Australia lauds its best and brightest

This year's Queen's Birthday honours list recognises some of the nation's most well known figures, but also some of its quiet achievers.

Australian businessman Dick Smith

Philanthropist Dick Smith has been awarded the Companion of the Order of Australia. (AAP)

When it comes to household names in Australia, aviator, philanthropist and social commentator Dick Smith has few rivals.

For decades he's been a loud and persistent voice in Australia, urging the nation to be the best it can be - generous, fair and just.

They are ideals that have underpinned most aspects of the 71-year-old's life and on Monday saw him awarded one of the nation's highest honours.

Mr Smith is among 717 people from across the broad spectrum of Australian society to be recognised on the 2015 Queen's Birthday Honour List for services to the nation or to humanity at large.

True to form, the former Australian of the Year and now Companion (AC) of the Order of Australia, has used his latest public accolade to appeal for societal evolution - this time on the subject of same-sex marriage.

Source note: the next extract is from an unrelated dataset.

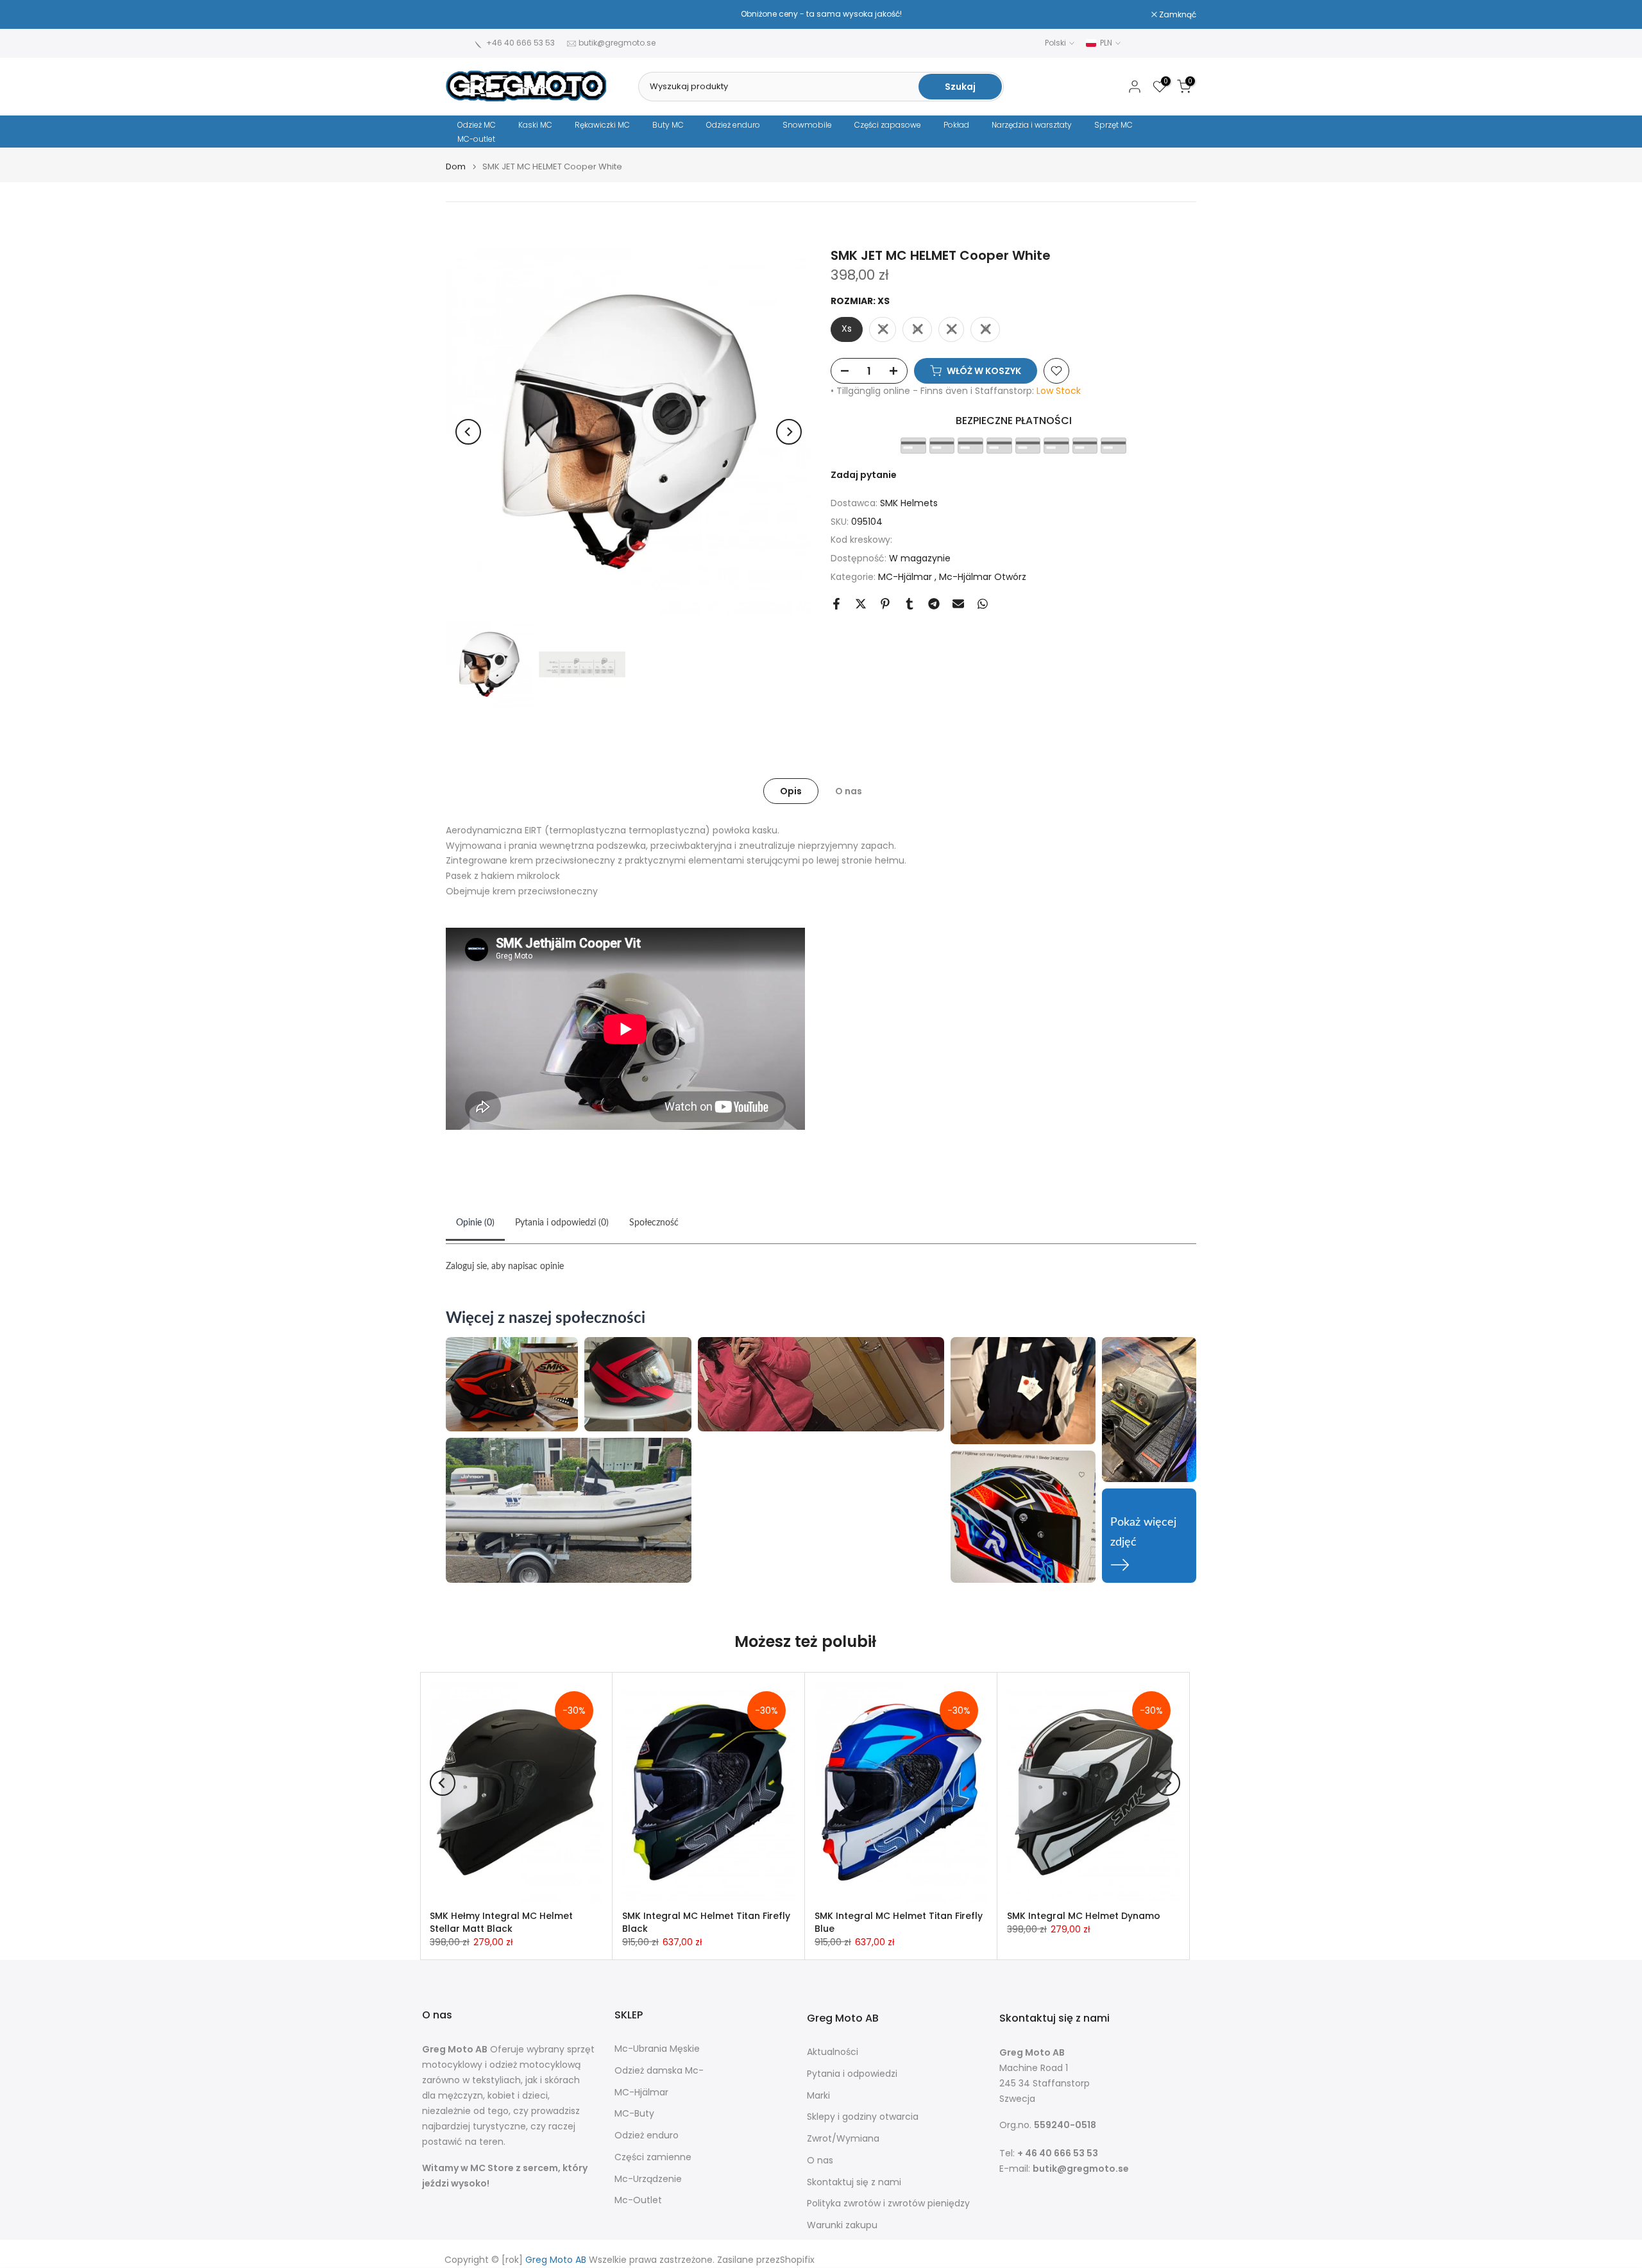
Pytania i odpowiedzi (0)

As politicians grapple with the issue, Mr Smith says its a no-brainer for a sophisticated nation and he wants an end to the battle in Canberra.

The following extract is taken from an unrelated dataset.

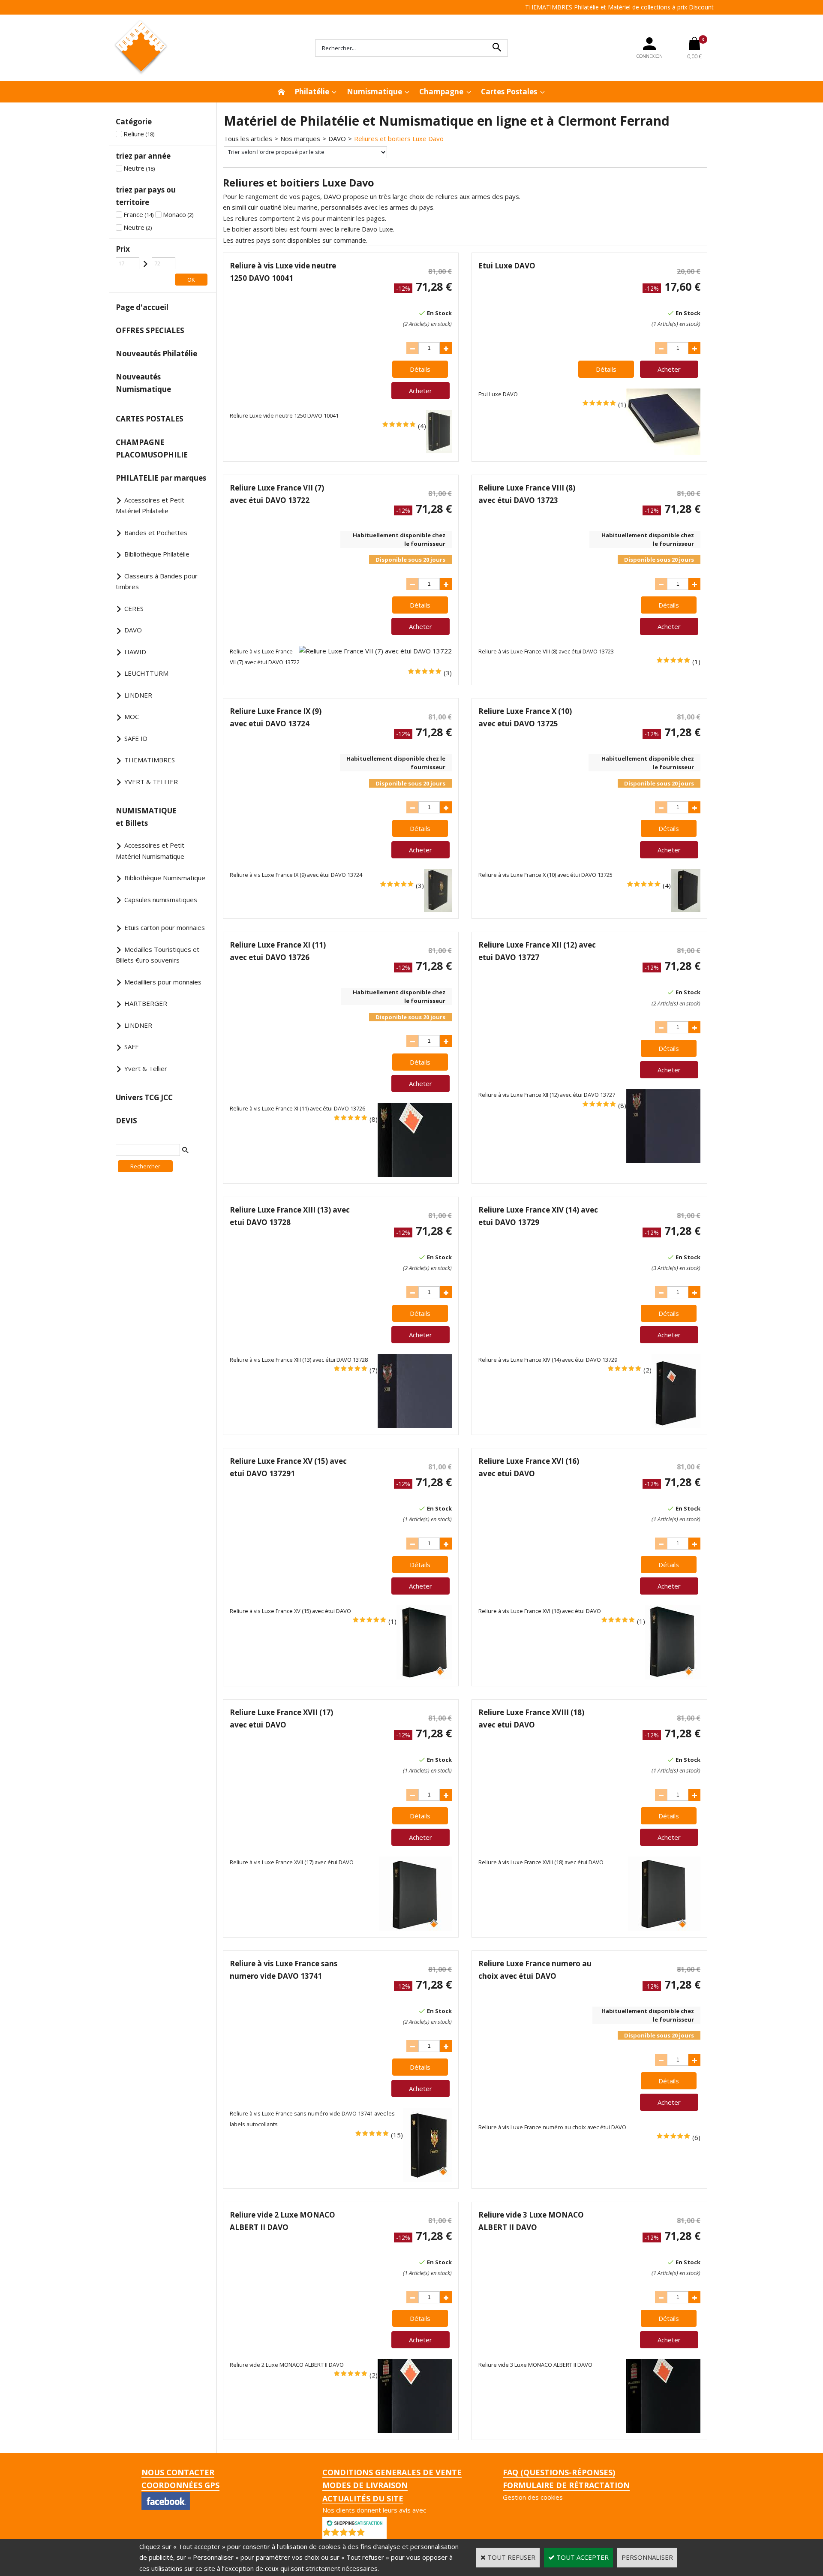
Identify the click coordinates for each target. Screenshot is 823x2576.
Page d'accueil (142, 307)
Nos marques (300, 138)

"It's a basic human rights issue," he says simply.

"We all know it's going to happen."

This year's honours list includes many well-known Australians who have done great things. But it also recognises the quiet achievers who are heroes in their own fields.

One of them is Professor Stephen Lynch, whose pioneering work in liver transplantation has saved countless lives at home and abroad.

The Brisbane-based surgeon deflects praise to his colleagues, his supportive family and ultimately donors who give the gift of life in death.

A few years after he and his colleagues pioneered the technique of transplanting adult livers into children in the late 1980s, Prof Lynch helped perform the world's first successful liver transplant from a living donor to a patient, also now a common technique.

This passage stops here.